§ Task to carry out: Transcribe the stretch of entries below from the line with "The height and width of the screenshot is (461, 608)." through the line with "You are a computer-use agent. This", exactly and with both ends included; leave out all other lines.

Saved data entries
»»

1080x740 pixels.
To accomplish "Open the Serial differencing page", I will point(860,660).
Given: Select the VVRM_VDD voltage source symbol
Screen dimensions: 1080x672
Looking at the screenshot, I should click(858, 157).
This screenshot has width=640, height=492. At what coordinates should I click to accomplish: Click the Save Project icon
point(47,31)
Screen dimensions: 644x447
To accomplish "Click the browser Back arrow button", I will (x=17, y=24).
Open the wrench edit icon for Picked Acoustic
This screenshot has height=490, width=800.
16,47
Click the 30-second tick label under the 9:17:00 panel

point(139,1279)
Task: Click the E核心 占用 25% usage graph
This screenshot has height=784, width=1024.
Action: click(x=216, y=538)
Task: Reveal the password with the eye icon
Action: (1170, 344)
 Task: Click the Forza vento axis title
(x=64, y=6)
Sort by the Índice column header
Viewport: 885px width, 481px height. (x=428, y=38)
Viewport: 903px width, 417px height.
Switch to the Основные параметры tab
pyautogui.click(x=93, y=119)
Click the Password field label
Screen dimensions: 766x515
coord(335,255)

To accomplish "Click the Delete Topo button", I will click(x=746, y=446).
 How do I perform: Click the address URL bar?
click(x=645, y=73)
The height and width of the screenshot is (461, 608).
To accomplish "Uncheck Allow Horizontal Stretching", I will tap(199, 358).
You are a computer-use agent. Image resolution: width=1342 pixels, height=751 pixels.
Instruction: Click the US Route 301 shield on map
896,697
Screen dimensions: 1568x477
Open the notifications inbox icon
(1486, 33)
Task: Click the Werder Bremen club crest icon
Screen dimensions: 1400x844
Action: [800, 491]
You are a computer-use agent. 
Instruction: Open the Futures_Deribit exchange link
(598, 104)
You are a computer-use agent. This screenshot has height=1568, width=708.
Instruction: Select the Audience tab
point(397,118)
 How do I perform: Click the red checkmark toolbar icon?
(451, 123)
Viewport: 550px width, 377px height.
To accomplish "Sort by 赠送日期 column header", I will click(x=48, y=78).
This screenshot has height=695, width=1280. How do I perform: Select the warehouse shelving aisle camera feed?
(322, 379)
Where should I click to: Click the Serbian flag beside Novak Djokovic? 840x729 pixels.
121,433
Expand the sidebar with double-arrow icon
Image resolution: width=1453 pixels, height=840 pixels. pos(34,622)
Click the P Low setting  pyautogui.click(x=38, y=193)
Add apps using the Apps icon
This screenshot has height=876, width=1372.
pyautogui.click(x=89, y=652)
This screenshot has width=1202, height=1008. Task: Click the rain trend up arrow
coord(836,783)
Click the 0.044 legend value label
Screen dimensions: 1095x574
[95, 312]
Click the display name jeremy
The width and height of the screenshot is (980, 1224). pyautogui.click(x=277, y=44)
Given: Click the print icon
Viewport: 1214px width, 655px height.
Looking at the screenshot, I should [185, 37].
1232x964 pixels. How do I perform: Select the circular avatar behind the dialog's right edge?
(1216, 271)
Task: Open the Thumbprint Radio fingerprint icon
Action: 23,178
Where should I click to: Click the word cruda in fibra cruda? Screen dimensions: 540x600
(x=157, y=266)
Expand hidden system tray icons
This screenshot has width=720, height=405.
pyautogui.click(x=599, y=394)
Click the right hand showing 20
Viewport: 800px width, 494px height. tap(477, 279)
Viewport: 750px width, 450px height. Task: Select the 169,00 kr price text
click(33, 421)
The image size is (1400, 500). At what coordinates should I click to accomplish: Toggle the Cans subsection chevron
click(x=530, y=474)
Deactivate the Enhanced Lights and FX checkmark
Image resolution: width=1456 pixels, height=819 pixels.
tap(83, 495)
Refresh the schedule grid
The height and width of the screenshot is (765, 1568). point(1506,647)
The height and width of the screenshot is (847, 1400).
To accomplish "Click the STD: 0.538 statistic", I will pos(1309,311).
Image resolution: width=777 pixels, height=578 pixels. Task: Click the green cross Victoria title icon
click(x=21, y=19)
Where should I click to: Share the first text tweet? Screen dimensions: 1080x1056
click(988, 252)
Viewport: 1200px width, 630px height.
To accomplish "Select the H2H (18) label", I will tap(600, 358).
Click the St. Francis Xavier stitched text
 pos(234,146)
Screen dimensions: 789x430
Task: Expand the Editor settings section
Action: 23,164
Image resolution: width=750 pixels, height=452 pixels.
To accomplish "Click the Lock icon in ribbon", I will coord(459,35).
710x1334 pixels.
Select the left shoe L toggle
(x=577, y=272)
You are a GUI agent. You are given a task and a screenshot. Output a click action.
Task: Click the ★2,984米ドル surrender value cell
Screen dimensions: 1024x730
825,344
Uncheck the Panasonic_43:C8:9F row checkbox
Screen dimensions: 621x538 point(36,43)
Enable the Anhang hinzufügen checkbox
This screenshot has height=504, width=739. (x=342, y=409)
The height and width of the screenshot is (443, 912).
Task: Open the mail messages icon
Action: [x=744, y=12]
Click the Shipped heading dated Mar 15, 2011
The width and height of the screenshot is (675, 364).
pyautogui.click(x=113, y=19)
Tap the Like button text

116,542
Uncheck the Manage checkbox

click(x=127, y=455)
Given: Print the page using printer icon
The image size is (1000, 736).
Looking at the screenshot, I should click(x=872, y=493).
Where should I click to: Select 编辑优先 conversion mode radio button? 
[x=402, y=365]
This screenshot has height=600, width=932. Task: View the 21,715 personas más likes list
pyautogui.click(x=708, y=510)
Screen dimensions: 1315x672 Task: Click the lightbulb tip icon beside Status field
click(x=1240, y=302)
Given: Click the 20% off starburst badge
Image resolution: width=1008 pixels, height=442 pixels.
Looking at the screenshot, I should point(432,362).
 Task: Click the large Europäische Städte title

««

§ Response below:
The height and width of the screenshot is (461, 608).
To accomplish "Uncheck Allow Horizontal Stretching", I will tap(199, 358).
You are a computer-use agent. Image resolution: width=1342 pixels, height=751 pixels.
Instruction: Click the US Route 301 shield on map
896,697
Screen dimensions: 1568x477
Open the notifications inbox icon
(1486, 33)
Task: Click the Werder Bremen club crest icon
Screen dimensions: 1400x844
Action: [800, 491]
You are a computer-use agent. 
Instruction: Open the Futures_Deribit exchange link
(598, 104)
You are a computer-use agent. This screenshot has height=1568, width=708.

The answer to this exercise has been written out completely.